So if you insist on referring to the Christian premise as a "belief in a sky fairy", of course they aren't going to entertain your argument. The majority will dismiss it as blatant ridicule, and rightfully take it personally, as they would never refer to their belief as a belief in a "sky fairy". You would have to first show them how their belief simply *amounts* to a belief in a sky fairy, but opening a discussion with "here's your belief [insert caricature], and this is what I think of it" is blatantly ignorant, and of course doesn't do any party involved any good. It builds another callous on your ignorance, turns the ears of your opponent off, and does nothing else but give your patronized audience giggles and jeers.

While crotchety and over-serious atheist apologists like Richard Dawkins reportedly go by the mantra of "respect people, not their beliefs", they simply don't live by it (or they have a different understanding of what that means in the common tongue). In reference to Christians, Dawkins announced to a crowd of 10,000 non-believers to "Mock them, ridicule them in public..." I could list off a grocery list of other remarks, which encourage anything *but* dialogue and simply brand Christians and other religious as idiots and socio-paths. That is simply not respect, nor is it mature, nor should it be the behavior expected of any adult.

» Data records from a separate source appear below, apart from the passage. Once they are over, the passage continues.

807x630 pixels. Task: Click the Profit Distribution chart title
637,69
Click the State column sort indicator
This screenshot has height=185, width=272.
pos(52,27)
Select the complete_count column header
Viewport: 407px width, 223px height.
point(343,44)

This "New Atheism" is simply an ideological culture of atheism that is completely separate from the other forms and expressions of it. It drives wedges, creates and fuels contempt, and eschews any sort of reasonable dialogue about the ideas at hand. It usually comes from an unhealthy dosage of immersion in the physical sciences and a complete disrespect for myth and culture, of which we are all, insofar as we are human beings, susceptible to, and, in various ways, indebted to. Call Christianity, Islam primitive, whatever. It doesn't matter. To assume you've somehow evolved above it, think again. I'm an admirer of Hitchens, but "shun the transcendent"? That's a laughable remark. If you're human, you can't do it. Abolish religion and you'll fill it with some other metaphysical garbage, however shrouded in materialistic terms. All that is to say that once you recognize this, you come to respect how much superstition (healthy and unhealthy) we are apart of, and *there's nothing wrong with it.*

Nash Rambler • 9 years ago

I'll risk being a pedant here...

>> "...once you recognize this, you come to respect how much superstition (healthy and unhealthy) we are apart of, and *there's nothing wrong with it.*"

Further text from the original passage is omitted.